Escherichia coli DNA repair helicase Lhr is also a uracil‐DNA glycosylase

DNA glycosylases protect genetic fidelity during DNA replication by removing potentially mutagenic chemically damaged DNA bases. Bacterial Lhr proteins are well‐characterized DNA repair helicases that are fused to additional 600–700 amino acids of unknown function, but with structural homology to SecB chaperones and AlkZ DNA glycosylases. Here, we identify that Escherichia coli Lhr is a uracil‐DNA glycosylase (UDG) that depends on an active site aspartic acid residue. We show that the Lhr DNA helicase activity is functionally independent of the UDG activity, but that the helicase domains are required for fully active UDG activity.

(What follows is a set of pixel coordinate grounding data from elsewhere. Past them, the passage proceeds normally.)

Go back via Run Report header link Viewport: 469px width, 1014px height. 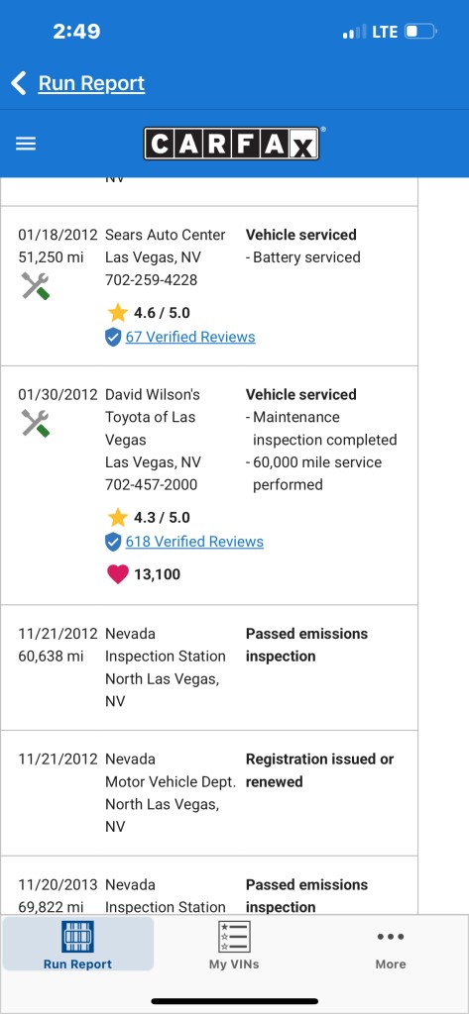click(91, 83)
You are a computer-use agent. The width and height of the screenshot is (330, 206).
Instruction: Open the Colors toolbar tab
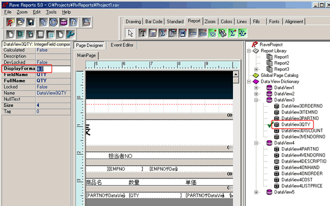click(x=226, y=21)
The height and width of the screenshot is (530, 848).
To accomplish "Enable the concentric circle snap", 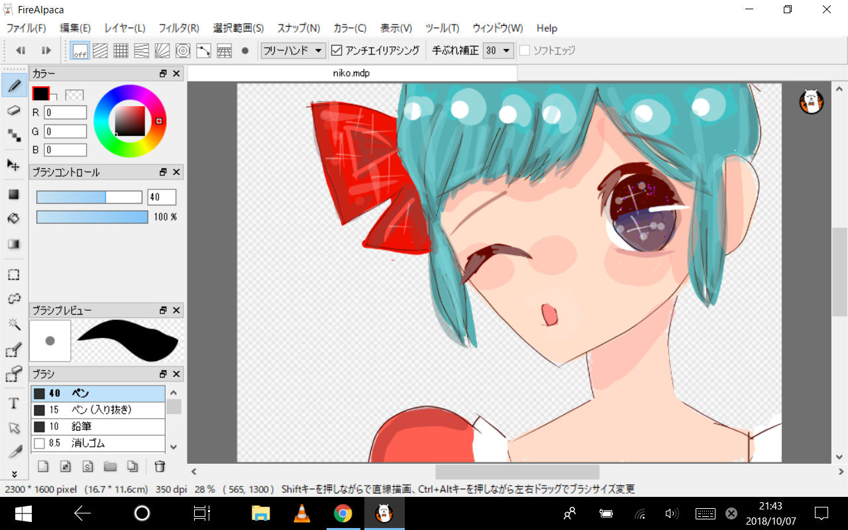I will point(183,50).
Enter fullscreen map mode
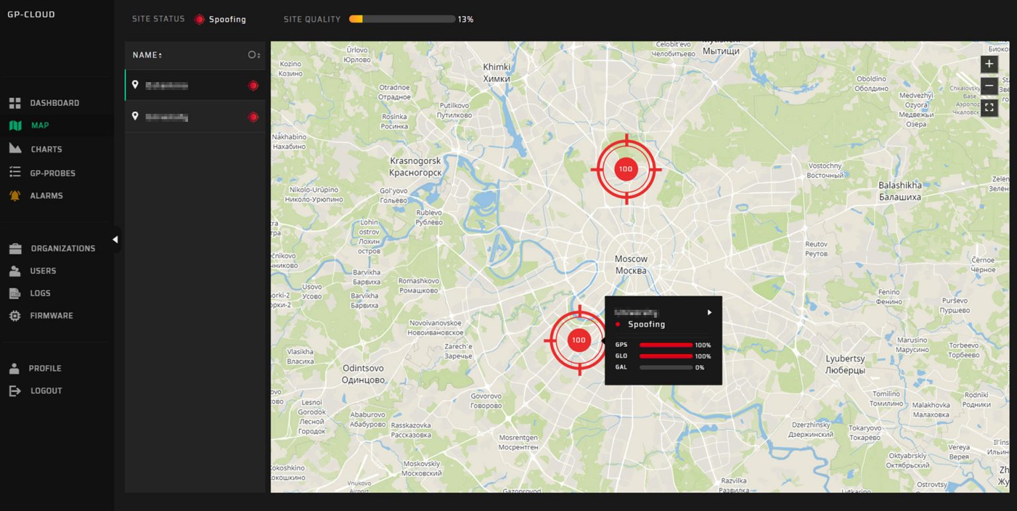The width and height of the screenshot is (1017, 511). (x=989, y=107)
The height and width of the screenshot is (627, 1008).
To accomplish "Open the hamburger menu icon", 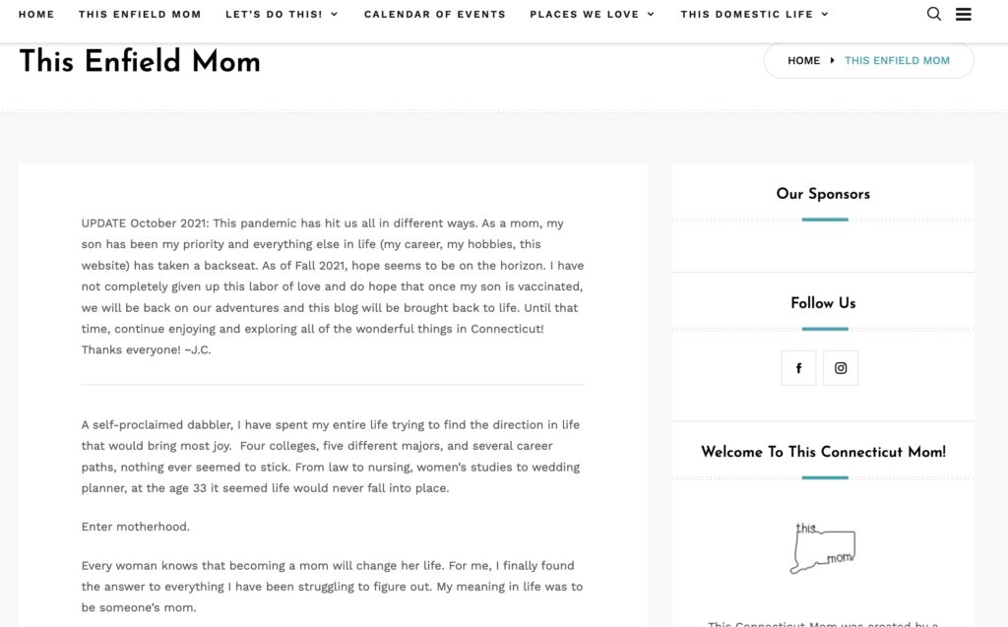I will coord(964,14).
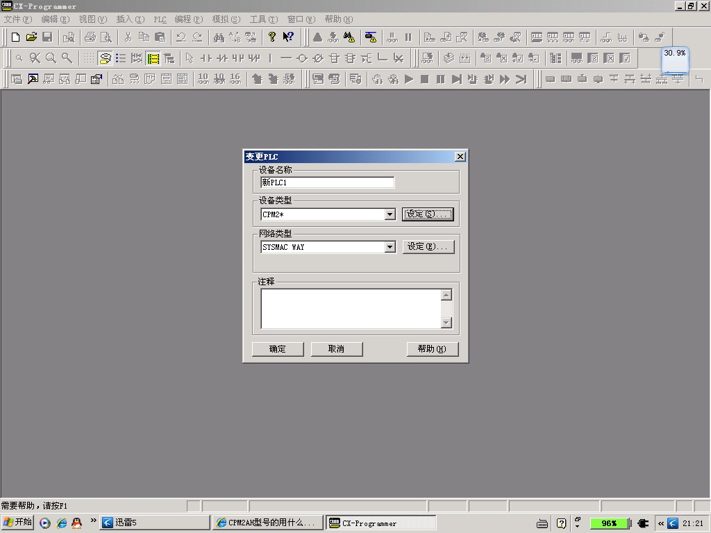
Task: Open the PLC menu
Action: (x=160, y=19)
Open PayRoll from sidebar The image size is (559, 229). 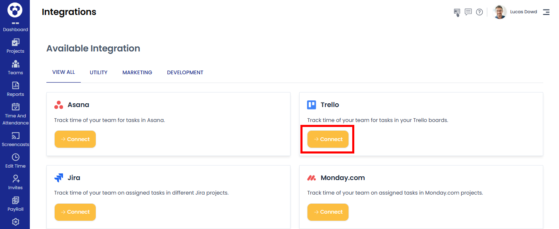(x=15, y=204)
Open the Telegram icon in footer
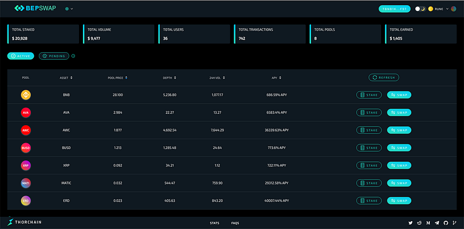 point(437,223)
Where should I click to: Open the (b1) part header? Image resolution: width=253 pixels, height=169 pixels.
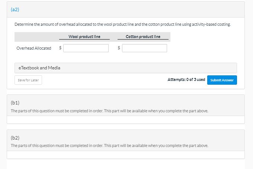15,102
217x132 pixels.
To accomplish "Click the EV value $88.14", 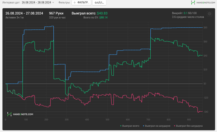I will click(x=103, y=17).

Consistent with UDG activity, deletion of lhr from the E. coli chromosome sensitized cells to oxidative stress that triggers cytosine deamination to uracil. The ability of Lhr to translocate single‐stranded DNA and remove uracil bases suggests a surveillance role to seek and remove potentially mutagenic base changes during replication stress. Bacterial Large helicase‐related (Lhr) DNA repair proteins have well‐characterized helicase domains that translocate DNA, but in addition possess large (800 amino acid) C‐terminal domains of unknown function, which we show have uracil‐DNA glycosylase activity. We identify a novel active site for this function, and that loss of Lhr in Escherichia coli sensitizes cells to oxidative stress.